I’ve been reading these prediction articles for years. I’m no longer surprised by the outrageous claims of “It Will All Be Different Next Year!” In fact, predictions of marketing’s demise – or rise – come like clockwork every autumn. “Brand is dead!” “It’s all about display!” “Digital is dead!” “It’s all about the brand!” “Forget all that – if you’re not on TikTok showing off company banana bread competitions, you’re dead!”

But this year is different. This year, we actually have a valid reason to consider what might be next: 2020 has been a nightmare wrapped in catastrophe inside a tragedy (to misquote Churchill). Just a few months ago, at the height of the pandemic, we were all looking at our Marketing plans, budgets, and teams and – slightly panicked – thinking, “Okay…now what?”

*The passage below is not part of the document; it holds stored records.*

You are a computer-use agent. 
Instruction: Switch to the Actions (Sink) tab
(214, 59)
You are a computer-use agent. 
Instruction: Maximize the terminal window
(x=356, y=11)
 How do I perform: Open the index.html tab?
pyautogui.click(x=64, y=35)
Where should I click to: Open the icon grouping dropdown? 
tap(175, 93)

However… I’m here to tell you that in 2021 nothing will be different.

Sure, we’ll need to make tweaks and think smarter. And we can apply the innovation we were forced to create in 2020. But at the end of the day, Marketing fundamentals are just as valid and powerful today as they will be in 2021 – and (spoiler alert!) the year after that.

Learn More: Embodying the In-House Mindset: Expert Tips to Improve Your Agency

Here’s What I Think Will Stay the Same:

Marketing’s goal hasn’t changed

We exist to convince people to consider, evaluate, and buy our product or service. And we’ll continue to focus on that in 2021, looking at all the ways our target market interacts with various channels and formats, hopefully investing in the right ones to grow revenue and brand. We still need to insert our name into a prospect’s consideration set, and we still need to show them how we bring value or offer a solution.

Being customer-centric

It seems fairly obvious and old school, but there are still companies who don’t do this. They come with a product-first point of view, for example. Good marketing leaders and departments know where it all begins, i.e., with the customer. What do they want? What are their pain points? How do they buy? What keeps them loyal? Will they recommend us? All that and more is up to a Marketing group to research, understand and disseminate throughout an organization.

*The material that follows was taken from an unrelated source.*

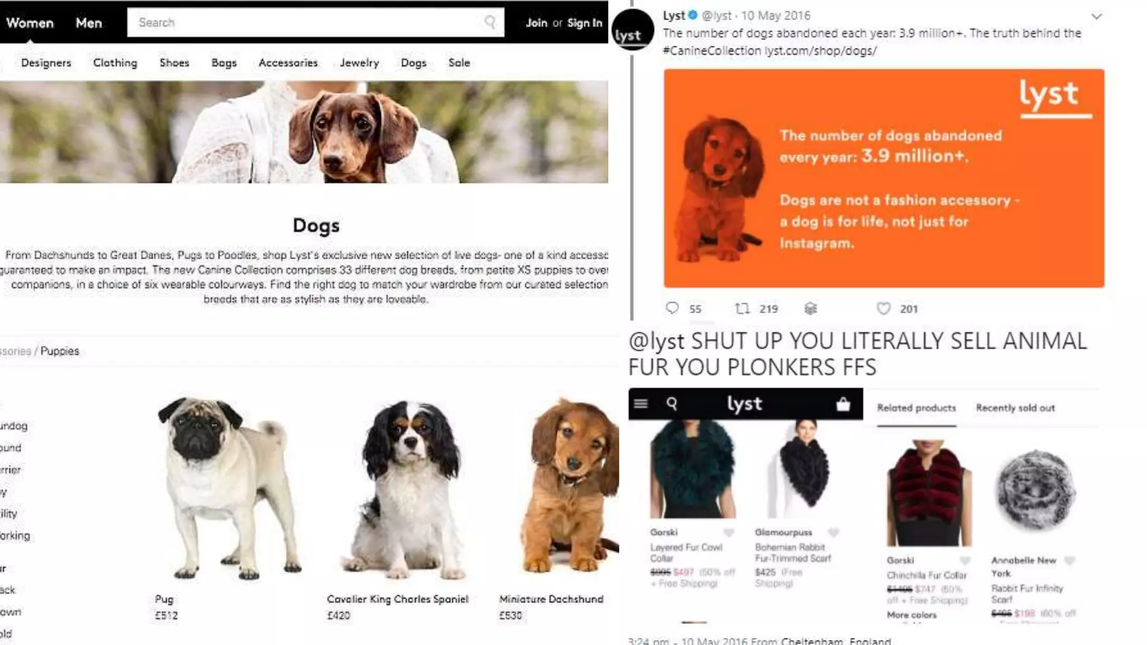Retweet the Lyst tweet
Image resolution: width=1147 pixels, height=645 pixels.
click(743, 309)
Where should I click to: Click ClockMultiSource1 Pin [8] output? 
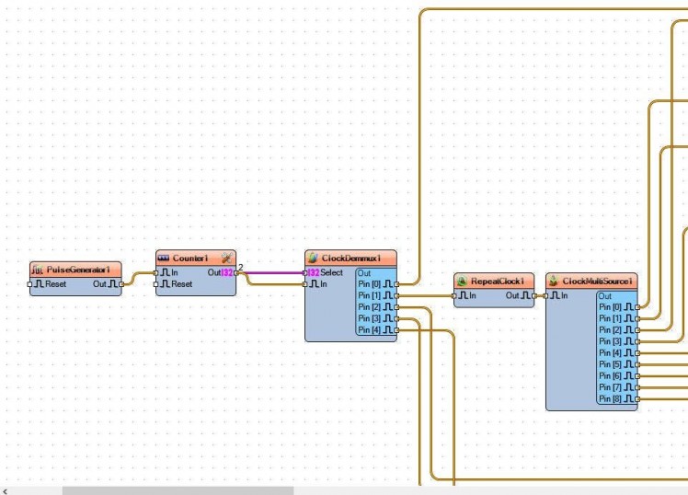click(637, 399)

Marketing will continue to be a fully-fledged partner to sales

We are the peanut butter and jelly of a company: no good without the other. I’ve found I’m a much better marketer the more time I spend with sales, whether that’s digging into the metrics around pipeline or sales cycles, listening to calls/attending demos, or getting their feedback on why a piece of content or campaign fell flat.

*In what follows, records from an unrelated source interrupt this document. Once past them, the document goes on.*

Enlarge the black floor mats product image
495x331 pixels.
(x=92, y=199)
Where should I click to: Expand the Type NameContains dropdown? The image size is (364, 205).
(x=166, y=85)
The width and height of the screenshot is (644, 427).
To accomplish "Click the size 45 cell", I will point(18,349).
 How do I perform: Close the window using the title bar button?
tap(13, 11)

Learn More: Why COVID Is Driving Companies To Double Down on Digital Experiences

And What We’ll Tweak: 

  1. The advertising we saw during these past few crazy months was…blandly similar. The campaigns or promotions that stick out and resonate had a bit of edge or humor or just tried to be different. I’m not the first to suggest this, but coronavirus has only strengthened my belief that creativity in marketing is as critical as planning, ROI, and metrics. You can do all the infrastructure right, but if your call to action or story is boring, uninspiring, and the same as everyone else, it’s not going to succeed. Also, why bother? Isn’t being original and inventive the reason why we went into marketing in the first place?
  2. There will be more merging of customer experience (CX) and marketing. Don’t get me wrong – these are two separate disciplines with very different skill sets. But as someone who leads both of these teams, I see the value of some cross-departmental learning, sharing, and project work. CX hears directly from the field; they’re almost testing marketing messaging and ideas in real-time. Marketing builds events, campaigns, and promotions for those customers and creates all the content around the product or service (value prop, use cases, guides, tips, etc.) – all of which can help CX. To me, this is a Venn diagram, and the overlapping part just becomes a bit more pronounced.
  3. Why be partners when you can be one team? That could be under one umbrella/leader, but even if that doesn’t happen, let’s have the exact same KPIs and goals. Let’s have representatives (if not everyone) in each other’s update meetings. Let’s think of ourselves going forward as one team, working together towards the same objective.

We’ll see how much of that comes true. As I said, marketing fundamentals will never change or shift in importance. We should always be improving (tweaking!), but my prediction is the teams that focus on this next year will be better than fine. Though, I’m all for some banana bread videos on TikTok.